Husband wants me to divorce him but he won't do it, trying to drive me to divorce him


#21

you received some well meant advice here from people in a position to offer it through sad first hand experience.

you need pastoral counselling and legal advice. today.
if you don't get it you are putting yourself and your child at risk and you could conceivably be held accountable for harm done to him if you cooperate with what your husband is doing. Please do not take our word for it but get the help of the shelter to get you free legal advice.

I doubt very much if you will take the advice because you sound too committed to the power struggle with your husband over the divorce issue. sad
we will pray for you all


#22

I will pray for you and your family :slight_smile:

Getting out of a toxic relationship is extremely difficult and not as simple as some might think.


#23

Jesus gave the keys of the kingdom to St.
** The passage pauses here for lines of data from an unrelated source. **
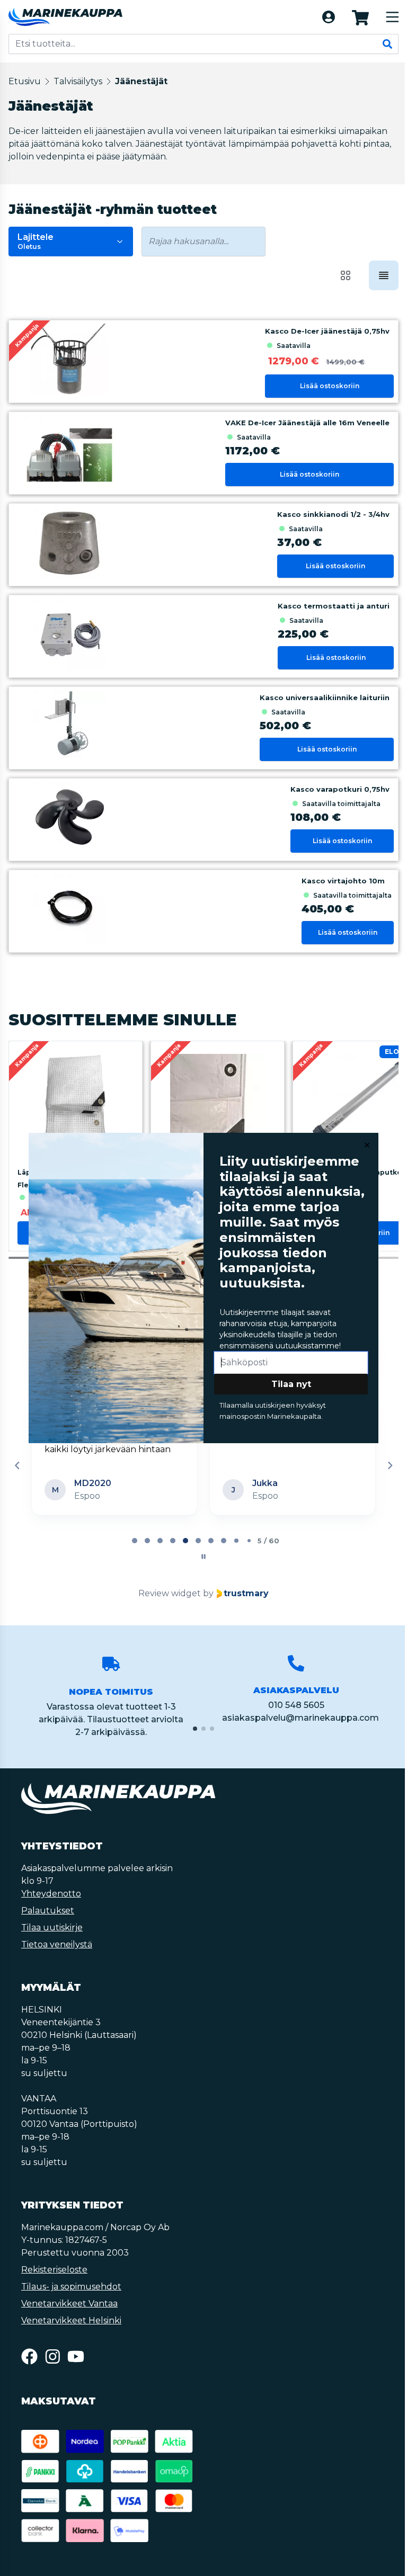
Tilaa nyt (290, 1384)
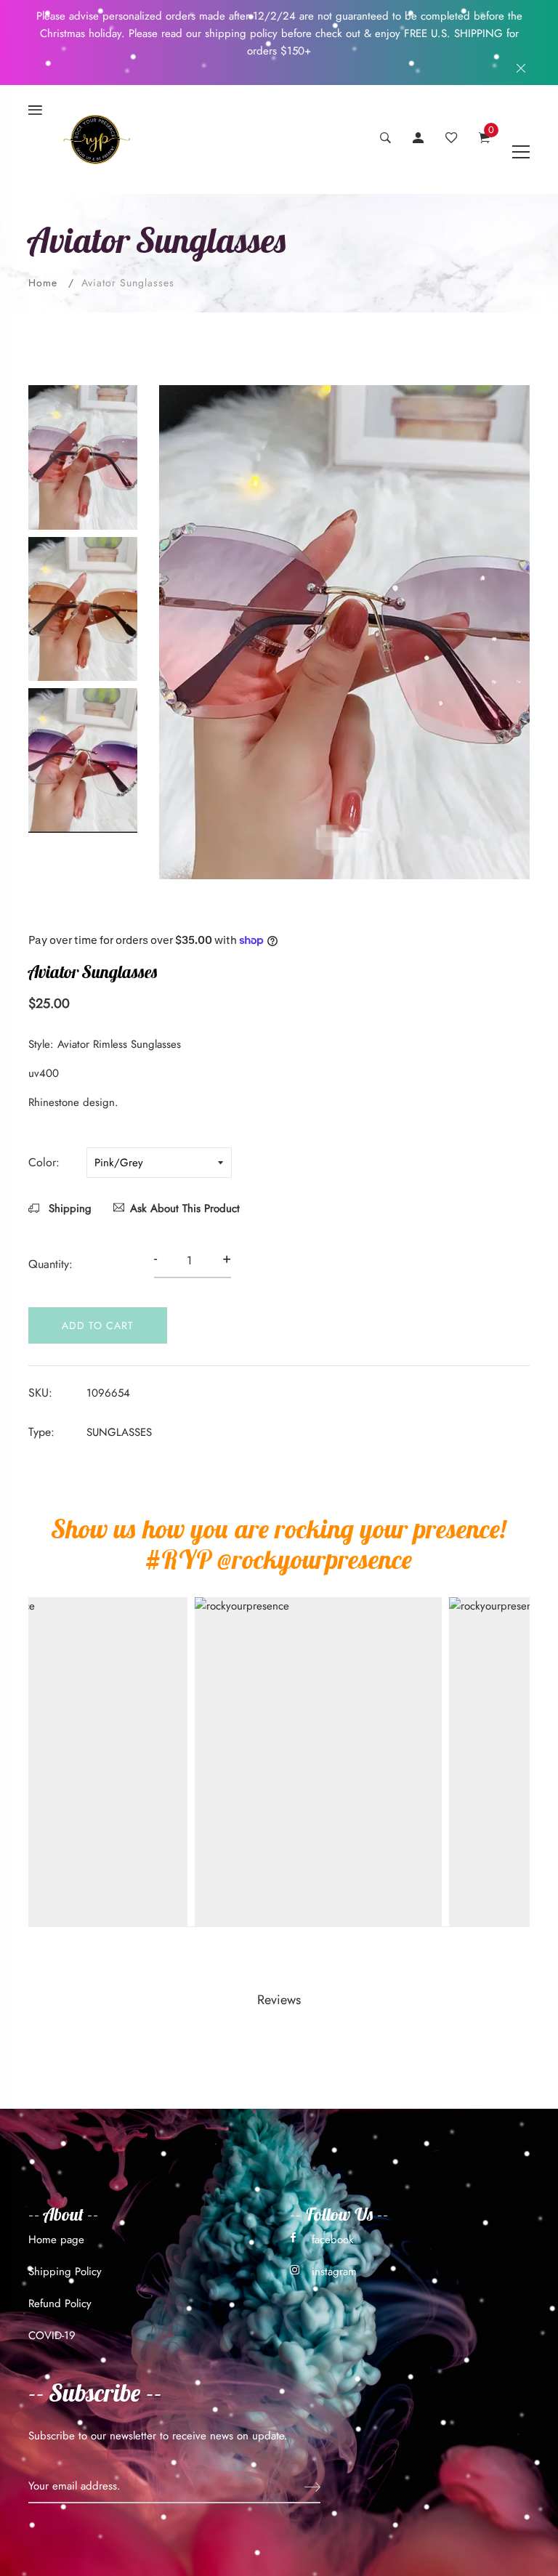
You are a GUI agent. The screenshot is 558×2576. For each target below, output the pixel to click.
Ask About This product (185, 1208)
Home (42, 282)
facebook (333, 2239)
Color (42, 1162)
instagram (334, 2271)
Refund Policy (60, 2303)
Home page (56, 2239)
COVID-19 (52, 2335)
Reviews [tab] (279, 1999)
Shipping (68, 1208)
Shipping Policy (65, 2271)
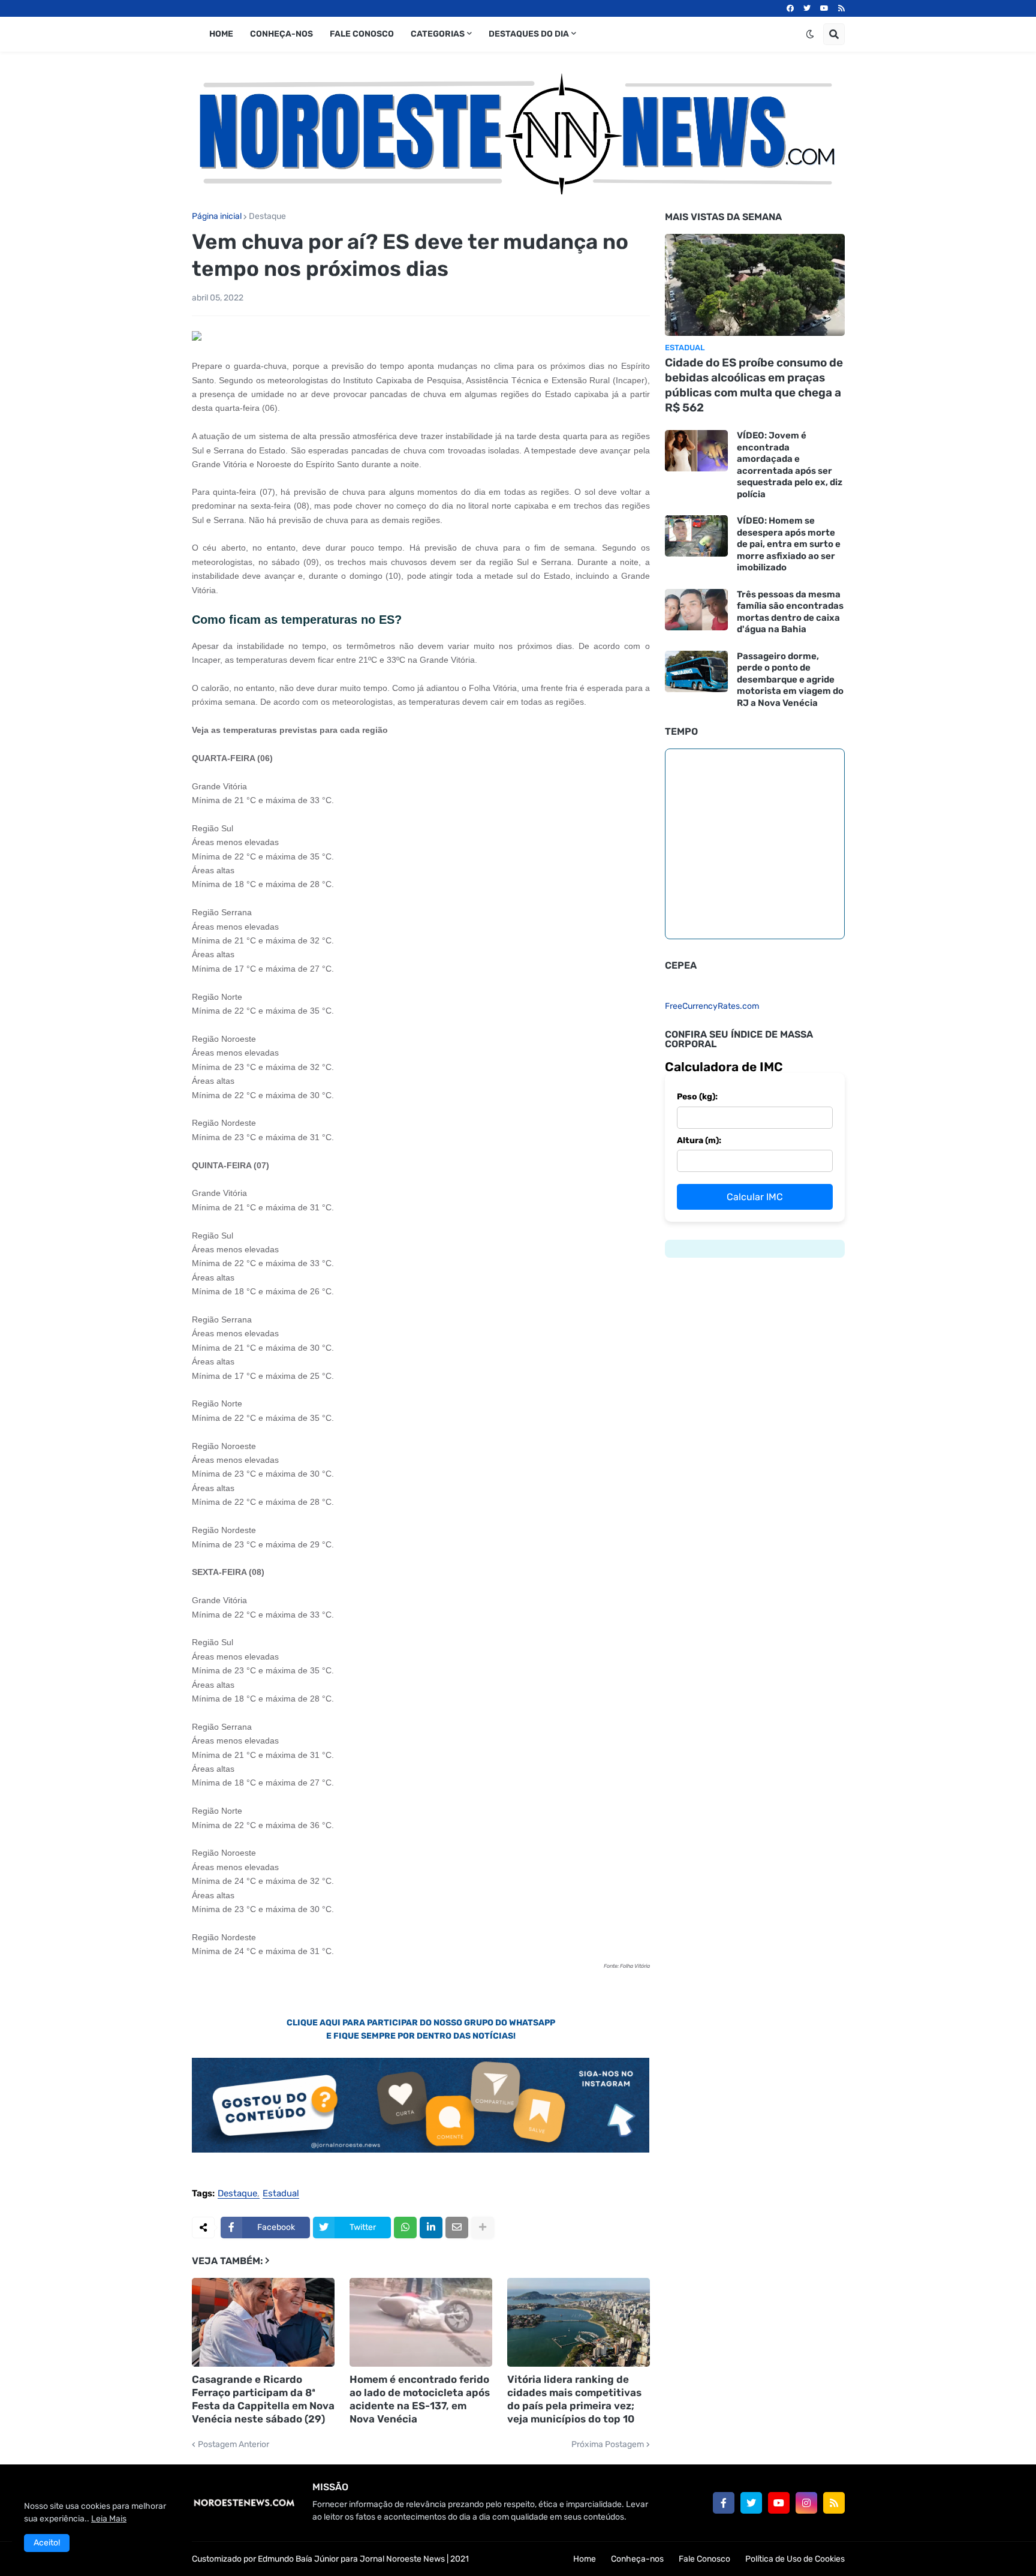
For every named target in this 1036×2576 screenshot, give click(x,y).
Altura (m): (699, 1140)
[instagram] (806, 2503)
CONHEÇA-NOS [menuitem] (281, 34)
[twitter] (807, 8)
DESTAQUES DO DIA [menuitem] (529, 34)
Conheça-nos (637, 2559)
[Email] (456, 2227)
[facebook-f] (723, 2503)
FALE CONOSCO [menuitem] (362, 34)
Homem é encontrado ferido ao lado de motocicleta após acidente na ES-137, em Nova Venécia (420, 2399)
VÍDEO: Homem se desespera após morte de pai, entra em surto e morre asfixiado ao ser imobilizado (789, 544)
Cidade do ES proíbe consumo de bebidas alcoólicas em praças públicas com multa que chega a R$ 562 (754, 385)
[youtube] (824, 8)
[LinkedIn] (431, 2227)
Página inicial (217, 216)
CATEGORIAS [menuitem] (438, 34)
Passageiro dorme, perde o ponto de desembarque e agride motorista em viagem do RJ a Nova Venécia (790, 679)
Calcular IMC (755, 1197)
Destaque (267, 216)
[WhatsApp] (405, 2227)
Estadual (281, 2194)
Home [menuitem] (221, 34)
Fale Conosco (704, 2559)
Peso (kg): (697, 1097)
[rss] (841, 8)
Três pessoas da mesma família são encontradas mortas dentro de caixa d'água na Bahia (790, 612)
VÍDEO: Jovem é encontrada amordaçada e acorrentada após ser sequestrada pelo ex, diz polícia (789, 465)
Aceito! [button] (47, 2543)
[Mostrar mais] (482, 2227)
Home (584, 2559)
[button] (810, 34)
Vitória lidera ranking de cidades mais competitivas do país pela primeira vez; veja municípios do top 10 (574, 2399)
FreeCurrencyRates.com (712, 1006)
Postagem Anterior (233, 2444)
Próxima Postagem (607, 2444)
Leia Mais (109, 2519)
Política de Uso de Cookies (795, 2559)
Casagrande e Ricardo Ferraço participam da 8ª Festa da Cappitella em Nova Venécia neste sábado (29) (263, 2399)
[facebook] (790, 8)
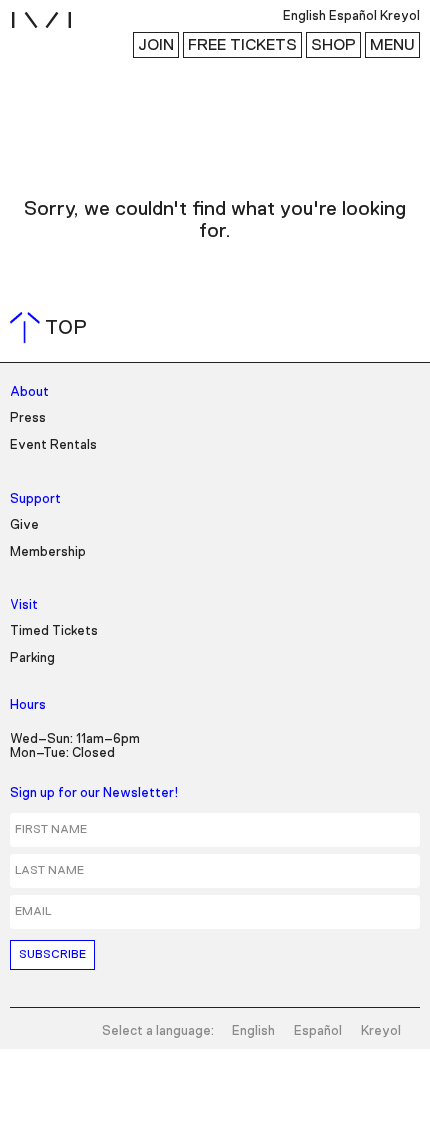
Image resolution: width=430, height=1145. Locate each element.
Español (318, 1031)
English (253, 1031)
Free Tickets (242, 45)
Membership (48, 552)
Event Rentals (53, 445)
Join (156, 45)
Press (28, 418)
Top (52, 328)
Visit (24, 605)
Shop (333, 45)
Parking (32, 658)
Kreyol (381, 1031)
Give (24, 525)
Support (35, 499)
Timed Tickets (54, 631)
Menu (392, 45)
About (29, 392)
Peter and said:

“I will give you the keys of the kingdom of heaven; and whatever you bind on earth shall have been bound in heaven, and whatever you loose on earth shall have been loosed in heaven.”

The Church has a process for annulment (invalid marriage) - look into it. If you accept the church for its authority granted by Christ then you must accept this also. I would add, many marriages seem impossible but are made possible through Christianity - first pray the rosary daily - and do all that you are prompted to do by the Holy Spirit - Jesus did forbid divorce - but remember He also gave the power to bind and loose to the Church He founded - may the Holy Spirit guide through this and see you through to paradise someday.


#24

“Getting out of a toxic relationship is extremely difficult and not as simple as some might think.”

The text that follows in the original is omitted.